═════ Passage provided ═════

So what does this have to do with demography? Not a lot, you may well think. However, I believe that a couple of points are worth drawing attention to. Over the past couple of decades, there has been an increasing clamour for conducting probabilistic forecasts in demography, in part because it allows a coherent approach to policy making. The above prediction model helps elucidate why, as it assigns a probability to any particular set of results, which enables, for instance, a decision to be made over a sensible set of wagers to be placed on the outcomes of matches or the progression of various teams (although I certainly wouldn’t recommend it!). A similar logic is suggested for making decisions over policy.
Secondly, a Bayesian framework allows the inclusion of subjective or objective priors, as I have done in a rather haphazard way with the information on team rankings. Demographic forecasts can be and have been augmented by including prior information in the form of the elicited opinions of demographic experts. In this model, including only flat priors and not exploiting the extra information we have about team quality meant that the performance of teams from weaker confederation – who played on average easier matches – appeared to be over-estimated. This effect was much less pronounced once priors based on rankings were introduced.
Jason would greatly appreciate comments and any criticism of the above, rather ad-hoc, approach!
What are the standard errors of these predictions / how wide are the predictive distributions?
Hi Nico, thanks for the question!
The model parameters have fairly wide intervals – so for example 80% of the posterior density for England’s attack effect lies between 0.00 – 0.49 (with mean 0.24). For Brazil, the interval is 0.27-0.63. I take this variability into account in my prediction of the eventual winners by sampling from this posterior for each simulation.

═════ Recorded data ═════

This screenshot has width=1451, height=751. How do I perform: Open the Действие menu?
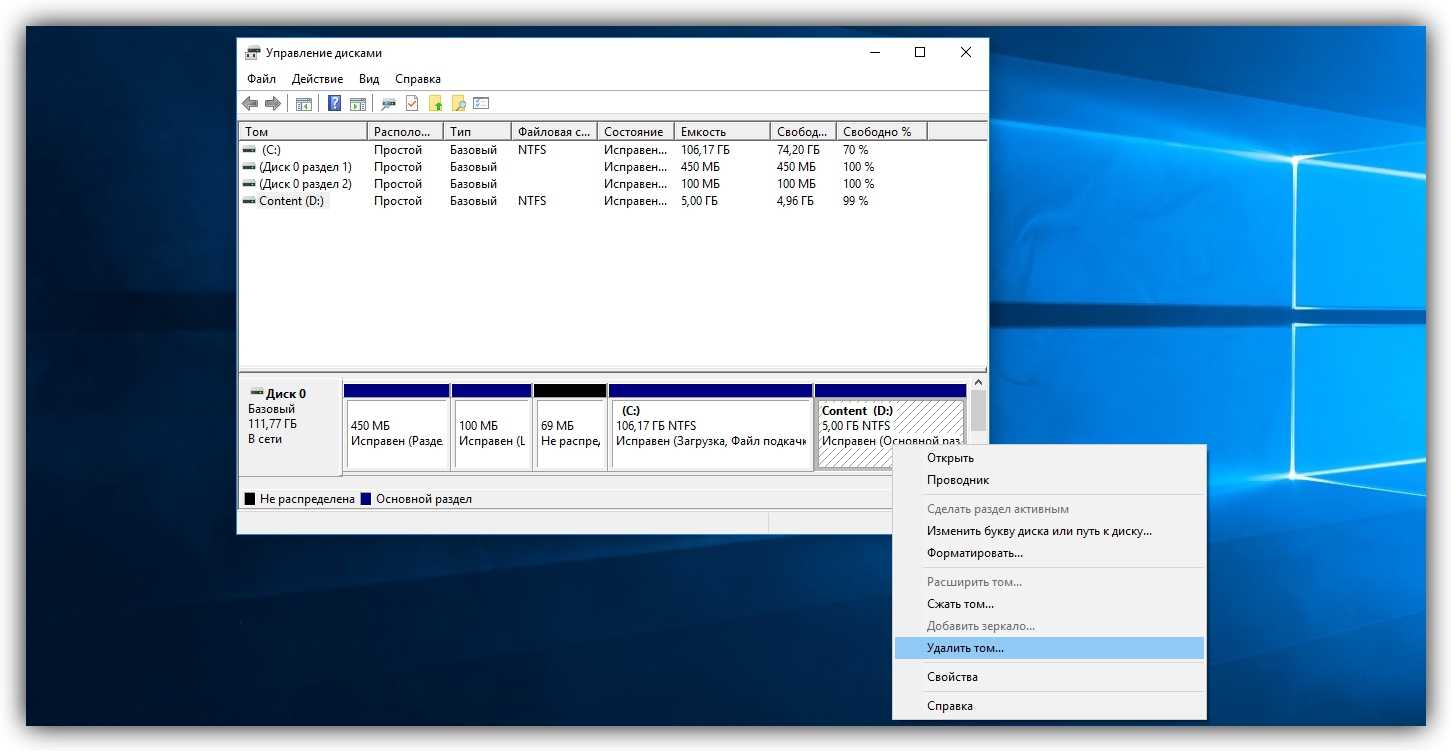click(x=317, y=79)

═════

> **Tasks to carry out**
1. According to the text on the Bayesian football prediction model, between what values does 80% of the posterior density for England's attack effect lie?
2. Write the next part of the discussion of the Bayesian football prediction model and demography, picking up after its final sentence.
The material has no connection to the text.

> **Expected results**
1. It lies between 0.00 and 0.49, with a mean of 0.24.

2.
Thanks Jason – if 39% is your best guess for Brazil to be the winner, and 7% for The Netherlands, how wide are the 80% intervals around these two numbers? Do the intervals overlap? Has Brazil a significantly higher chance to win than The Netherlands, Argentina, or Germany, or ….Or are there some cross-country correlations that I overlook?
Hi again – sorry for the delay in responding, I needed to do some more simulations in order to get intervals around these estimates. I repeated my batches of 10000 simulation 1000 times, each batch using a different set of parameters, sampled from the posterior distributions of estimates as before. This shows us the effect of the uncertain with regards to the estimated parameters.
The resulting 80% intervals were pretty wide:
Brazil – 0.156-0.651
Holland – 0.009-0.162
So there is some overlap intervals even between Brazil and the rest, indicating that the predictions are pretty uncertain!
For people interested, Nate Silver’s 538 blog have some more detailed world cup predictions, with some very nice visualisation: http://fivethirtyeight.com/interactives/world-cup/. Their model relaxes the assumption of independence of goals scored by assuming the score follows a bivariate poisson distribution. They also include much, much, more data about the quality of the teams based on the players’ club team records too.